In the 1960s, plans took hold to extend I-95 into downtown Boston along the NYNH&H's right-of-way and to replace the Washington Street Elevated (after 1967 known as the Orange Line) with a rapid transit line running in the new highway's median. Although the project was halted by highway revolts in 1969 and the February 11, 1970 announcement by Governor Francis W. Sargent of a moratorium on new highway construction within the Route 128 corridor, and eventually cancelled by Governor Sargent in 1972, the right-of-way had already been cleared. This empty strip of land (known as the Southwest Corridor) was eventually developed into the Southwest Corridor Park, and the Orange Line was moved to a new alignment along the Corridor in 1987 despite the cancellation of the project originally calling for its relocation. This included a new rapid transit station at Boylston Street, on the site of the former NYNH&H station, named Stony Brook after the former watercourse of the same name. (The name was determined in 1985 as part of a series of station name changes.)

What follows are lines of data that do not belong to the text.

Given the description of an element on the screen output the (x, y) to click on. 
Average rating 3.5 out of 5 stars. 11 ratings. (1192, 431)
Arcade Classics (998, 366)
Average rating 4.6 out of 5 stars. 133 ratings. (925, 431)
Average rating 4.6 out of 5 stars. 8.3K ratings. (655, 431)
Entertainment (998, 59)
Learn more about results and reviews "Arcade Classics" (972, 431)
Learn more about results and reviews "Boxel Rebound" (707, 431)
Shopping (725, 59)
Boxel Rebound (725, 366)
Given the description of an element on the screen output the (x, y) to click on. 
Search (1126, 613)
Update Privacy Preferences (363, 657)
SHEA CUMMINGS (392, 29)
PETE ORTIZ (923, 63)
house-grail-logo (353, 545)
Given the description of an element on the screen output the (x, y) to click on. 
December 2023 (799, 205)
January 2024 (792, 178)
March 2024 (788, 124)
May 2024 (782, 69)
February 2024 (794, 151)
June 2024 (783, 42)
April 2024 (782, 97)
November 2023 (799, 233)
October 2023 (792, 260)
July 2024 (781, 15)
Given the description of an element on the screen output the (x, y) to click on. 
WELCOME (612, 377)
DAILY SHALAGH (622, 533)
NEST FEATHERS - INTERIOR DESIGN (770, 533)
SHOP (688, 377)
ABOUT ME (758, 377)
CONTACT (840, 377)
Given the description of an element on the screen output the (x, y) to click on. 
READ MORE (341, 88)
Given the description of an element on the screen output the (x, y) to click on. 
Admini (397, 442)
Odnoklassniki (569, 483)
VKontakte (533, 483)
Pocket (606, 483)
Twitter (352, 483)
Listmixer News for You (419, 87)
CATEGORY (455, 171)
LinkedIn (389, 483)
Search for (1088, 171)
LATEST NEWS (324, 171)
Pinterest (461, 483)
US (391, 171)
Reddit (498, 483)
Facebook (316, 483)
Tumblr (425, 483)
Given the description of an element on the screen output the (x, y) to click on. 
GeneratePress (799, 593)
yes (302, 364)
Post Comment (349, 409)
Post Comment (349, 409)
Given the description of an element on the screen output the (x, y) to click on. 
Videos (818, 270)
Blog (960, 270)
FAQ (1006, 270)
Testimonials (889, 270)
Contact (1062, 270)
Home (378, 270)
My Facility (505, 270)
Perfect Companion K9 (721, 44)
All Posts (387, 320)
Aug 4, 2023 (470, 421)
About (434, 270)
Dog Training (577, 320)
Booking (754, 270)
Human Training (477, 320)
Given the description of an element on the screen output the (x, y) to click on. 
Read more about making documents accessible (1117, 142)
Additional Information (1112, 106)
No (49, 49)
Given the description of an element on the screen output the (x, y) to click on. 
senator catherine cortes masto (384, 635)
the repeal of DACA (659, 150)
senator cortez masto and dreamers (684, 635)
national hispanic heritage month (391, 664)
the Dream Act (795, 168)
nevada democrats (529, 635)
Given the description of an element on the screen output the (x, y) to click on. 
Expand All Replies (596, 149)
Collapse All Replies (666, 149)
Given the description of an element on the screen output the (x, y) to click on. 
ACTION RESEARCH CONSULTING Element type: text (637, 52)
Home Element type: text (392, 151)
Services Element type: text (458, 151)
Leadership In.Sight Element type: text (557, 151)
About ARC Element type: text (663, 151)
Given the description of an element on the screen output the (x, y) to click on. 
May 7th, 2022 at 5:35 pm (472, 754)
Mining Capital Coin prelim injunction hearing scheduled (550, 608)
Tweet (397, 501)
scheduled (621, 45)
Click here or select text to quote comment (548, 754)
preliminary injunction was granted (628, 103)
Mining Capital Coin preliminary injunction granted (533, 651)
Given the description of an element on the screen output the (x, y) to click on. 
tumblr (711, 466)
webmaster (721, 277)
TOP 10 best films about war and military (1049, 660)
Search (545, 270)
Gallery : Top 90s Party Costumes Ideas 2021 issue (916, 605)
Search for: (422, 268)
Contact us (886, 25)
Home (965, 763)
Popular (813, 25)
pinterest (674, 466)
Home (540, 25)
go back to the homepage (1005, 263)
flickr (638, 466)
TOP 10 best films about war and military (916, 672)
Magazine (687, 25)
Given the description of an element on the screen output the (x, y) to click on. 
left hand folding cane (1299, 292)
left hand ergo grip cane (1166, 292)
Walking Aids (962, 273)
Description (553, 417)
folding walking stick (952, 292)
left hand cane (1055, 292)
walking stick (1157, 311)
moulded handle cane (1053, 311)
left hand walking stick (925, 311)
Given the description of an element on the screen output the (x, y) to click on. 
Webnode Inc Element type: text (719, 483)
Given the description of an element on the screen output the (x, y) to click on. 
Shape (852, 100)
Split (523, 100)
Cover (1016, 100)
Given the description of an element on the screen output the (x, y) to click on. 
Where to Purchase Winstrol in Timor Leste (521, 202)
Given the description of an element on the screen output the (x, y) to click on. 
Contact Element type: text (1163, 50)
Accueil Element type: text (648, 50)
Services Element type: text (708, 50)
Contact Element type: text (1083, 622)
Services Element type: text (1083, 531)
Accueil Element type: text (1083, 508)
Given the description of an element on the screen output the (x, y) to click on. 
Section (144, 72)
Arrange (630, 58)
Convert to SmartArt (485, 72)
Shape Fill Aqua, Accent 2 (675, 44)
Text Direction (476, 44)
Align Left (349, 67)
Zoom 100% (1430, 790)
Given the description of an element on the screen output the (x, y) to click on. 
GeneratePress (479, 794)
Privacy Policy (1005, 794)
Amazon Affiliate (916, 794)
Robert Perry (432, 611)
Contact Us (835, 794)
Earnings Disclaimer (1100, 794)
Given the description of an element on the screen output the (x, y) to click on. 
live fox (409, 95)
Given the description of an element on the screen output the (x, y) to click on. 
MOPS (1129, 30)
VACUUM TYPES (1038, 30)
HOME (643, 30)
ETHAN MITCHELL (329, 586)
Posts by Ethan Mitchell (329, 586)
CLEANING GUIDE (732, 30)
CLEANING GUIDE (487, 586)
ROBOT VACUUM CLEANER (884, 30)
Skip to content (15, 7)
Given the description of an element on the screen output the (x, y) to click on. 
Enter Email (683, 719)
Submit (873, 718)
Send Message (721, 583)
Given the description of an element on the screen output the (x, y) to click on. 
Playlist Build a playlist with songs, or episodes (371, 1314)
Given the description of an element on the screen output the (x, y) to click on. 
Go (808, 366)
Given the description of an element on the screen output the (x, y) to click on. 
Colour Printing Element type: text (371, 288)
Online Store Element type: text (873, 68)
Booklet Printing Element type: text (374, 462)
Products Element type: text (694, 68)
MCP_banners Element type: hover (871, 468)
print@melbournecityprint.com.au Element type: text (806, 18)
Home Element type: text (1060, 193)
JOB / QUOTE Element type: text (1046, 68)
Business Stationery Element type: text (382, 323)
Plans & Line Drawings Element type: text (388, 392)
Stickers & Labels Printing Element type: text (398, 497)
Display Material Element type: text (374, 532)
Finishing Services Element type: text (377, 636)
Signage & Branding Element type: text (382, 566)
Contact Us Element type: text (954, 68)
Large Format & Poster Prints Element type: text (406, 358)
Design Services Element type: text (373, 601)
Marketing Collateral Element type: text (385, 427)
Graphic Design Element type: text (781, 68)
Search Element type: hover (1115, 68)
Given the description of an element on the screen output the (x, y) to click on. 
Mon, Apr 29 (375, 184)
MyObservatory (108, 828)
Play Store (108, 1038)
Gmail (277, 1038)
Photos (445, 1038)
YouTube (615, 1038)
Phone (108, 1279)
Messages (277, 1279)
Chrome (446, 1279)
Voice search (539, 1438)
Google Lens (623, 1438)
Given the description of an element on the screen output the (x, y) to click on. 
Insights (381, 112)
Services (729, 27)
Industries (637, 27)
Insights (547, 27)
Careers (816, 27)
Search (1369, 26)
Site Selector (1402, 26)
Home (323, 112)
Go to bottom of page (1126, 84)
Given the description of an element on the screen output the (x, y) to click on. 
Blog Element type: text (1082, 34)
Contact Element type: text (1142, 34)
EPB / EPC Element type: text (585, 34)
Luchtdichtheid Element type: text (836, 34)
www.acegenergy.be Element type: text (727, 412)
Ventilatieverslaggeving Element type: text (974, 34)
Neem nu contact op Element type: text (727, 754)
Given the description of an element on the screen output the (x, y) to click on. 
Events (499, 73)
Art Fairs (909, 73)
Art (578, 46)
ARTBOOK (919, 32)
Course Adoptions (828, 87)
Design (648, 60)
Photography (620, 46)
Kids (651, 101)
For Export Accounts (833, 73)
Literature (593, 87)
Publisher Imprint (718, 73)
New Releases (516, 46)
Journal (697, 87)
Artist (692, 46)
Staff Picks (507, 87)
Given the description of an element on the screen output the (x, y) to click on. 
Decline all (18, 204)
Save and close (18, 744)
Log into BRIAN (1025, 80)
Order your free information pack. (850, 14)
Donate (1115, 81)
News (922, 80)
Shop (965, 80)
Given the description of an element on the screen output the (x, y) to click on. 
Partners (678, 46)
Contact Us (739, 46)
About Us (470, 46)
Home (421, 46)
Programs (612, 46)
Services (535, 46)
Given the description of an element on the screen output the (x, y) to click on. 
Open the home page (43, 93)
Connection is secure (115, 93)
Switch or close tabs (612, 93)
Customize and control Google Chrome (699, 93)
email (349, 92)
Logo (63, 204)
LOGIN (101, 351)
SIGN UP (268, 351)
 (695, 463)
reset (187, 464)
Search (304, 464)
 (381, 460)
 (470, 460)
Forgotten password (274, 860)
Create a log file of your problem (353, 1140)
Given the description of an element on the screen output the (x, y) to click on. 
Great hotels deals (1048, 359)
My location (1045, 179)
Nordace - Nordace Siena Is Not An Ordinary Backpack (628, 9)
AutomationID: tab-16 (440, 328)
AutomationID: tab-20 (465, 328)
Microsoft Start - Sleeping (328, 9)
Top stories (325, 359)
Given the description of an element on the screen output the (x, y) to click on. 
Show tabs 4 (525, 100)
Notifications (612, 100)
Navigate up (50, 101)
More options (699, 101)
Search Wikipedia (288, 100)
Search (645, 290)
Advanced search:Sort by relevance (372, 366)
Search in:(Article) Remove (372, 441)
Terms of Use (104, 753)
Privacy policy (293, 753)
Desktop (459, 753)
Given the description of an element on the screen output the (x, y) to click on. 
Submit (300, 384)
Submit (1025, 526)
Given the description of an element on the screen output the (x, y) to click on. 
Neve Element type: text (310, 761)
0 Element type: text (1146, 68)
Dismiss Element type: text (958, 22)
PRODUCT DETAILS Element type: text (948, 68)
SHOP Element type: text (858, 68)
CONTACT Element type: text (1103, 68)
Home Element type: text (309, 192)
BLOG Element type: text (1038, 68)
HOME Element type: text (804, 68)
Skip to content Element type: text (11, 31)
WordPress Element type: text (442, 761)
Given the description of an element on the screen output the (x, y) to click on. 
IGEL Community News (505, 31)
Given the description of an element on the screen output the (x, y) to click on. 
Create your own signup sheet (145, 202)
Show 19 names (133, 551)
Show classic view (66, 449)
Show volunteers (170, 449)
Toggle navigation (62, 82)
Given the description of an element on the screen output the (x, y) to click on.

A $2.7 million construction contract was awarded on May 5, 1983. The Washington Street Elevated was permanently closed on April 30, 1987, and the new southern half of the Orange Line, including Stony Brook, opened on May 4.

Stony Brook has not been served by MBTA bus service since route 48 was discontinued on July 1, 2012. The entire Orange Line, including Stony Brook station, was closed from August 19 to September 18, 2022, during maintenance work.